- _PROBLEM_: Reproduce, without any changes, the entries below from the very first line through the line containing "click(x=2546, y=100)", including both of those lines.

- _DATA SUPPLIED_:
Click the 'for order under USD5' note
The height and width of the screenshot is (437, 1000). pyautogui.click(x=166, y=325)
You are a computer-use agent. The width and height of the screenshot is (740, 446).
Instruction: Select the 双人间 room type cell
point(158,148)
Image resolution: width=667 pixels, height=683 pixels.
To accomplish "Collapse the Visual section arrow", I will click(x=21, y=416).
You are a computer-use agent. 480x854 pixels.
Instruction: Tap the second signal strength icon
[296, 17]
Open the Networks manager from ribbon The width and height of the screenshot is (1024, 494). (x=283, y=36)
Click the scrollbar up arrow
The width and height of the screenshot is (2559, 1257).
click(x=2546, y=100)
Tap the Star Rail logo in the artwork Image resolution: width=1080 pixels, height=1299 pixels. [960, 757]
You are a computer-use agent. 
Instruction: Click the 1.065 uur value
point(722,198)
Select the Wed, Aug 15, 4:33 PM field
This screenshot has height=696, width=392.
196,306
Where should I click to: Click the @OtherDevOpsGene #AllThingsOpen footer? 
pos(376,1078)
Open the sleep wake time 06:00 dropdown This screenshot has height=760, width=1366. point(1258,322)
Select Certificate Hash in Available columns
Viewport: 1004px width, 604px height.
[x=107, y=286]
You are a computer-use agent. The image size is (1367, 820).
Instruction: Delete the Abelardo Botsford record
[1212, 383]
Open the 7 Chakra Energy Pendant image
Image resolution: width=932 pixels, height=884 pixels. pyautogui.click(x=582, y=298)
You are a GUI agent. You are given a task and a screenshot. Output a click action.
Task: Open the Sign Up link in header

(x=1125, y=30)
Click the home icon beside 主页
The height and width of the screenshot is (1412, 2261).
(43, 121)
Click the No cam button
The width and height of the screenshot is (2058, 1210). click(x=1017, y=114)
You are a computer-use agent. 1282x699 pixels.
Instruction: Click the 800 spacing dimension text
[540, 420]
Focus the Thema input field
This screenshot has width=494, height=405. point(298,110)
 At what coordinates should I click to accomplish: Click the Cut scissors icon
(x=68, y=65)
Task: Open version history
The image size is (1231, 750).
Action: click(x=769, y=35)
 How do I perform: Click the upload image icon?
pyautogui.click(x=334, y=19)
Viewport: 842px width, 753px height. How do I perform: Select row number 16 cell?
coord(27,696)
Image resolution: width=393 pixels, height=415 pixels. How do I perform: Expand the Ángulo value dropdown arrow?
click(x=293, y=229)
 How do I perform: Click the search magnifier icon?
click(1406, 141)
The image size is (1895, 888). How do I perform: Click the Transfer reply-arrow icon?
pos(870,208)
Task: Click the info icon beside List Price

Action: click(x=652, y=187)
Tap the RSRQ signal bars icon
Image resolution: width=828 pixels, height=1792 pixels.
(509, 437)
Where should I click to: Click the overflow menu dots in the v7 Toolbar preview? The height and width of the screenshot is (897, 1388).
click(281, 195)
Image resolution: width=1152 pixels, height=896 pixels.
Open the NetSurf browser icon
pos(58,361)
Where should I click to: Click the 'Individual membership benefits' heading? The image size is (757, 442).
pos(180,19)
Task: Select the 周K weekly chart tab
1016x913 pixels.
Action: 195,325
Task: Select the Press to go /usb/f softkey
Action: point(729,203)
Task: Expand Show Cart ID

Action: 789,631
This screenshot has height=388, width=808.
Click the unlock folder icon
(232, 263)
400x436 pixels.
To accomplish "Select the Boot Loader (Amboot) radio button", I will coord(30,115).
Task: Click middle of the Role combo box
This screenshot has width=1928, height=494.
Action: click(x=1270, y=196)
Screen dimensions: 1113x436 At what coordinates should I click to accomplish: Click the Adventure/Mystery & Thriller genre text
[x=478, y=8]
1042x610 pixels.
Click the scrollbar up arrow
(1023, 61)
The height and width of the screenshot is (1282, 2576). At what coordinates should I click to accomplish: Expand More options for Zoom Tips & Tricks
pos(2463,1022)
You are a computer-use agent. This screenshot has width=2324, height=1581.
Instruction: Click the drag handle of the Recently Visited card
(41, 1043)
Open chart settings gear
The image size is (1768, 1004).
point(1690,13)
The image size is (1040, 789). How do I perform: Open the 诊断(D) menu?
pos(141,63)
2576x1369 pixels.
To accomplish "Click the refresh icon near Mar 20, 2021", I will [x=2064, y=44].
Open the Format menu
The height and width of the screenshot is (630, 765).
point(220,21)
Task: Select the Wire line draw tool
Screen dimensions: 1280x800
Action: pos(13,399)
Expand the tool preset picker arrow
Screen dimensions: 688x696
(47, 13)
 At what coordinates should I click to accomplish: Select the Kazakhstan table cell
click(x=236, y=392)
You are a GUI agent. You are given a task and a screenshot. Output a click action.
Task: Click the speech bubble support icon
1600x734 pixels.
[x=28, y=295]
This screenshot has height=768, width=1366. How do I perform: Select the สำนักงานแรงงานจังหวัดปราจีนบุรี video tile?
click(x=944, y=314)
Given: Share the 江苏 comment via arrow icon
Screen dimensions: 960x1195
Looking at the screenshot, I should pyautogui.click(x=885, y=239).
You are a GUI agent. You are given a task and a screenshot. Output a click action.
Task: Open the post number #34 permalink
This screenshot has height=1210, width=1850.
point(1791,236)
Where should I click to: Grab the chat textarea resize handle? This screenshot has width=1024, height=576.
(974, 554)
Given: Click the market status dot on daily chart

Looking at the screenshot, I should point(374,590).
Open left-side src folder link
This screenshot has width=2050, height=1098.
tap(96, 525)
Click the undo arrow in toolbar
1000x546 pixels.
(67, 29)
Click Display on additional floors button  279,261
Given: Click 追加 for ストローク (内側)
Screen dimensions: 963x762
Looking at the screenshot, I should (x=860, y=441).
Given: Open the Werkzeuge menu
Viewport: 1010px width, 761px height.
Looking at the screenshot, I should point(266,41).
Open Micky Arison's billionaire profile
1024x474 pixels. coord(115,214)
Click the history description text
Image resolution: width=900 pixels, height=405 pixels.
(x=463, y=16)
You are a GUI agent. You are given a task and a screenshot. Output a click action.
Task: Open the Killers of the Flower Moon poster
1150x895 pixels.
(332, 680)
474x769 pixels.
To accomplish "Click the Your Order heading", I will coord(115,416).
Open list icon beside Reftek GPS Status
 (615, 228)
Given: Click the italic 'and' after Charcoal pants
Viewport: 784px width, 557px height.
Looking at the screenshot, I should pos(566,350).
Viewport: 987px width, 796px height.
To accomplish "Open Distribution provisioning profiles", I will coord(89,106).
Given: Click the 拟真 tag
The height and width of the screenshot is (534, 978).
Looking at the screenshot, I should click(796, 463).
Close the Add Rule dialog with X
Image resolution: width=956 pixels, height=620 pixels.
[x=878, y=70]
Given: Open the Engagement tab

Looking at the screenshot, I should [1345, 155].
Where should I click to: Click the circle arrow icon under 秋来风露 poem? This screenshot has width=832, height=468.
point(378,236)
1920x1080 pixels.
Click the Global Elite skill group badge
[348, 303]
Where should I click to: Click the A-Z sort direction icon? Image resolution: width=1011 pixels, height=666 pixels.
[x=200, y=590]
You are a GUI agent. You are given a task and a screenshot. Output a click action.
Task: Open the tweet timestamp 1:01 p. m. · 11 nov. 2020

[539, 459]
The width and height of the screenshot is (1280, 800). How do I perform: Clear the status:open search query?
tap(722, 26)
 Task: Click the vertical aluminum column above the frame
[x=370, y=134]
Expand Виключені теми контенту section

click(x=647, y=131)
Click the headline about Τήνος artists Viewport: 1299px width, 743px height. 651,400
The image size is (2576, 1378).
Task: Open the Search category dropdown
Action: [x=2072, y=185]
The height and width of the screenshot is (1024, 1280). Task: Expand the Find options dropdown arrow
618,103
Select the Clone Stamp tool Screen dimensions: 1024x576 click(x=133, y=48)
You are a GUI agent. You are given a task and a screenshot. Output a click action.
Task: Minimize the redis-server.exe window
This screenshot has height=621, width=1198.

- _SOLVED EXERCISE_:
Click the 'for order under USD5' note
The height and width of the screenshot is (437, 1000). pyautogui.click(x=166, y=325)
You are a computer-use agent. The width and height of the screenshot is (740, 446).
Instruction: Select the 双人间 room type cell
point(158,148)
Image resolution: width=667 pixels, height=683 pixels.
To accomplish "Collapse the Visual section arrow", I will click(x=21, y=416).
You are a computer-use agent. 480x854 pixels.
Instruction: Tap the second signal strength icon
[296, 17]
Open the Networks manager from ribbon The width and height of the screenshot is (1024, 494). (x=283, y=36)
Click the scrollbar up arrow
The width and height of the screenshot is (2559, 1257).
click(x=2546, y=100)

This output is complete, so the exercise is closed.